Abstract
Complex reservoirs can be located within clastic and carbonate type environments. This paper reflects the complexity within such and in particular of the clastic family, i.e. sandstones, siltstones. These reservoirs can, on occasion, be associated with limited matrix permeabilities. These permeabilities can be in the range of microdarcies and even as low as nanodarcies with natural fractures (NF) or fissures within the framework which significantly enhance the production levels via secondary porosity mechanisms. In general, the production capability from matrix permeability as identified on their own do not possess sufficient conductivity to keep the reservoir at viable long-term commercial levels of production. Under the conditions where natural fissures/fractures prevail, a situation arises where the induced hydraulic fractures may promote interaction with the natural fracture/fissure resulting in an enhanced fluid leak off, which consequently can arrest the induced fracture and can lead to negative early job screen out.

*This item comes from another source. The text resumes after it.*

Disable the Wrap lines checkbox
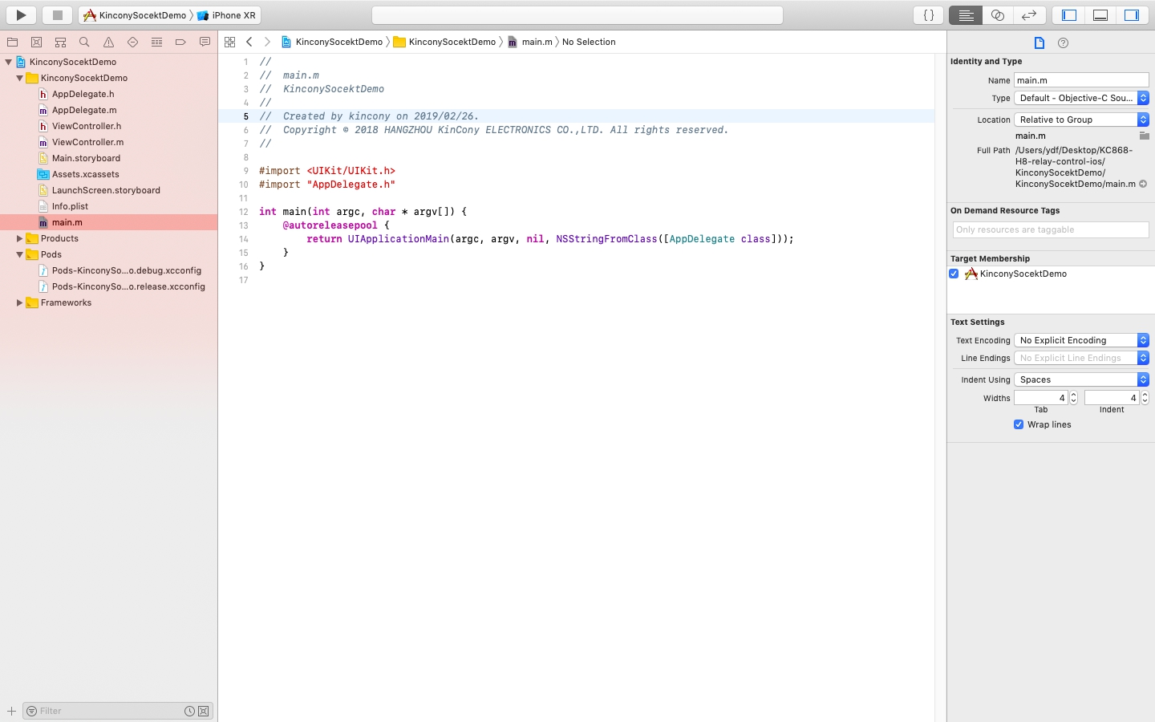This screenshot has width=1155, height=722. 1019,424
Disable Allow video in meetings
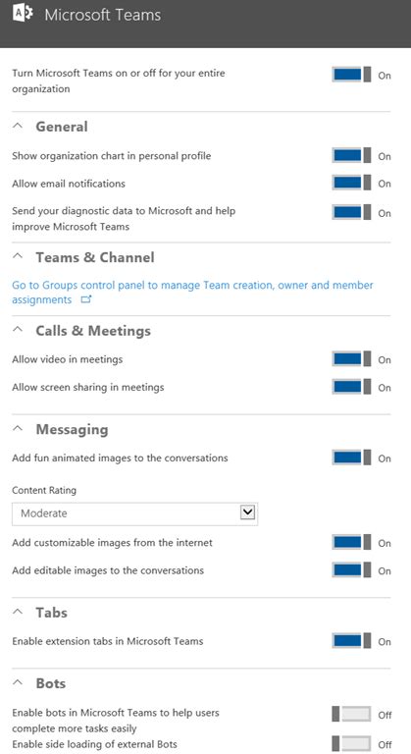411x754 pixels. click(351, 359)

The propagation of the induced fracture will be dependent on the magnitude of stress on the rock itself and the four (4) listed typical types of natural fracture/fissure interactions. Type 1 fractures provide reservoir storage capacity and permeability. Type 2 fractures provide the permeability and the matrix provides porosity. In Type 3, the matrix permeability already provides sufficient primary permeability with the fractures adding additional flow capacity, and Type 4 natural fractures are filled with minerals and provide neither additional porosity nor permeability. The paper will present alternative options to keep these natural fractures/fissures open after frac.
Common practice in this environment has included the use of 100-mesh sand pumped ahead of the planned hydraulic fracture to minimize the effect of fluid loss. Typically, this methodology has relative success from the viewpoint of job execution and leak-off control; however, this can reduce the conductivity of vugular spaces within the natural fracture/fissure and rock matrix conductivity, and therefore may influence potential production from the reservoir.

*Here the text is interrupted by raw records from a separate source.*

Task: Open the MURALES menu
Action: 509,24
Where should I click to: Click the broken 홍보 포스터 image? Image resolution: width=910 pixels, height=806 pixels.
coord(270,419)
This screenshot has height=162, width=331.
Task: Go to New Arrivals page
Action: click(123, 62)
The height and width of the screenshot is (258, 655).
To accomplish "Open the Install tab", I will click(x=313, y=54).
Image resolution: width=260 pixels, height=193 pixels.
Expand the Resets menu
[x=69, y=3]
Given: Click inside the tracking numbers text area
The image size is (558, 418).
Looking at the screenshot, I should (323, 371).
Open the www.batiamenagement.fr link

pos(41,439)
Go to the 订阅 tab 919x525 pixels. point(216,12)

It is expected that dilation of the natural fracture and subsequent propping with the placed 100-mesh natural sand is evident for existing open natural fractures. Consequently, there will be losses to the secondary porosity conductivity and the potential ultimate reduction of production of the reservoir. To minimize this effect, a fully self-degrading particulate derived from a natural polylactide polymer (PLA) was used to control the natural fissure interactions and subsequently minimize fluid loss during the induced hydraulic fracturing operation. Since the fully self-degrading particulate-derived PLA technology can control fluid loss into naturally fractured reservoirs while ultimately keeping clean and open fractures without losses in permeability post-induced frac operation, the paper documents the use of three fixed numbers of PLA slugs, pumped ahead of a fracturing stimulation alternating among 1) biodegradable particulates, 2) mixing in defined proportions of 100-mesh proppant particulates, and 3) biodegradable particulates, to allow temporarily plugging the natural fracture spaces without conductivity loss when the fracturing operation is complete. Author informs that the 3 steps of slugs can be reaped with the same fluids anytime that magnitude of Natural Fissures "NF" shows as high density and dips, it is possible increase and or decrease the PLA and natural sand concentrations and volume. The biodegradable particulates completely degrade within a few hours and subsequently leave the natural fracture with fully open, clean pathways for optimum hydrocarbon production potential.